RNase H activity of wild-type and mutants RTs M41L/L210W/T215Y and M41L/L210W/T215Y/R284K. [³²P]RNA/DNA substrates (50 nM) were cleaved at 37°C in the presence of the corresponding RT at 50 nM concentration. Template-primer sequences are shown below. Arrows in the template sequences indicate the cleavage sites. For D38Trna/25PGA, the time points were taken after incubating the samples for 20 s, 40 s, and 1, 2 and 4 minutes.
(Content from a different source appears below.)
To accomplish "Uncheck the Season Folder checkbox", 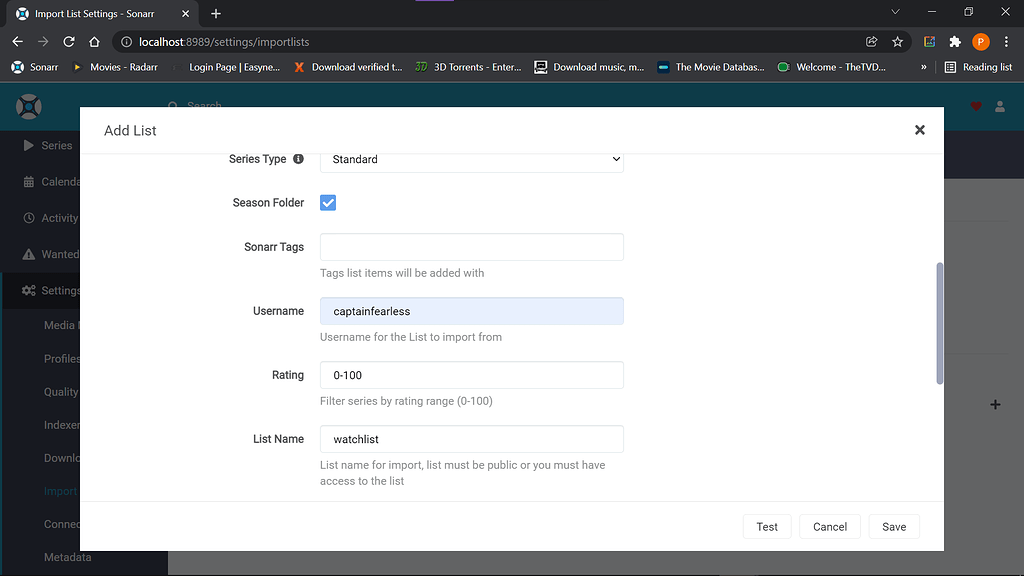I will tap(328, 202).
Catalytic rate constants for the cleavage of D38Trna were 0.34 ± 0.15 min^-1, 0.39 ± 0.18 min^-1 and 1.16 ± 0.54 min^-1 for WT, and mutant RTs M41L/L210W/T215Y and M41L/L210W/T215Y/R284K, respectively. For 31Trna/21P, the time points were drawn after 20 s, 40 s, and 1, 2, 3 and 4 minutes. The catalytic rate constants with this substrate were 0.33 ± 0.05 min^-1 for WT RT, and 0.35 ± 0.03 min^-1 and 0.87 ± 0.12 min^-1 for mutants M41L/L210W/T215Y and M41L/L210W/T215Y/R284K, respectively. Kinetic data were averages of three independent experiments.